To be clear, “militarism” does not refer to a reasonable right to self-defense of one’s borders against actual hostile invasions. Rather, militarism is the exploitation of war for purposes other than self-defense. The U.S. has a rich history of warring for economic, political and cultural agendas — and has often justified warmongering with political proverbs like the one we’re encouraged to recite each anniversary of the “Day of Infamy.” This slogan, and others like it, will be used to reinforce historical amnesia and modern myths on the occasion of the anniversary of the attack this year.
As the November 30, 1941, Hilo Herald Tribune headline “Japan May Strike Over Weekend” reminds us, the so-called “surprise” attack of what is now commonly known as “Pearl Harbor” near Honolulu was not without some warning or provocation. This is not to say that the murderous, strategic attack by the Imperial Japanese fleet could ever be considered justified. But declassified documents confirm what has been understood for some time: the intention of Imperial Japan to retaliate against overseas U.S. expansion of military forces in the Pacific was known to the FDR administration before the attack occurred. While the exact date, time and location may not have been known, decrypted communications exposed internal Japanese reactions in response to an economic war and oil embargo pushed by the Roosevelt administration against the competing Asian industrial power.

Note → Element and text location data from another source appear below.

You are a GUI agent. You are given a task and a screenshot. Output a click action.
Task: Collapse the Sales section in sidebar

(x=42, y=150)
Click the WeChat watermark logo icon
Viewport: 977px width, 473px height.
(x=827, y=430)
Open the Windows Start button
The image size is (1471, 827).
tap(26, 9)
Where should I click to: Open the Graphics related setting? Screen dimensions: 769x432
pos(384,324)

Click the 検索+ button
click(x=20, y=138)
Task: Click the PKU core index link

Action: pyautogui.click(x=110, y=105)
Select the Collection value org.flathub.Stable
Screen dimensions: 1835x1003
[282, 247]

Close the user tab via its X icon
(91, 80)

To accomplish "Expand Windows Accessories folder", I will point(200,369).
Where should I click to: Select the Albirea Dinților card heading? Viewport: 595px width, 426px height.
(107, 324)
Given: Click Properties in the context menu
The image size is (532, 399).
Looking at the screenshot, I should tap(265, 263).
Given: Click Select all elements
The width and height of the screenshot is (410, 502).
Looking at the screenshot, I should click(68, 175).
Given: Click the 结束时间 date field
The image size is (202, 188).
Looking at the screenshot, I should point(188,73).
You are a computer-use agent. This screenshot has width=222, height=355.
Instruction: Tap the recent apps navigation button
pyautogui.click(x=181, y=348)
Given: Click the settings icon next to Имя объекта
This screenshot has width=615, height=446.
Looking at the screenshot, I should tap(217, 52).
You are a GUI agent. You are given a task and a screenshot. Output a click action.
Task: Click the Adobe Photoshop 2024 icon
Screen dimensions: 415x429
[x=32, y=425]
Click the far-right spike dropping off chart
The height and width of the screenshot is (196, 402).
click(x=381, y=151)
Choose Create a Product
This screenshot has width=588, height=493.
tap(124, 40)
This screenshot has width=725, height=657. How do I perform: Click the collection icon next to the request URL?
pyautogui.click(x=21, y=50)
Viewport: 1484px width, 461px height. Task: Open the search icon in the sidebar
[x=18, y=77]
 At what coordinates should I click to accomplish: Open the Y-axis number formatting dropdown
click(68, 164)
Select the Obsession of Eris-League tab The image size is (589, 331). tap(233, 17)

Lest we forget that fascist Japan may have previously been an ally of the U.S. — sharing in the spoils of WWI — but when the formidable Japanese Empire began to compete with Western empires scrambling for resources and overseas markets, which included the overthrow of aboriginal peoples and sovereign nations, as was the case with the Hawaiian Kingdom, the “Allies of Imperialism” suddenly condemned Imperial Japan’s participation in the very same carving-up of the Asia-Pacific hemisphere that Western powers had already been engaged in themselves for more than a century.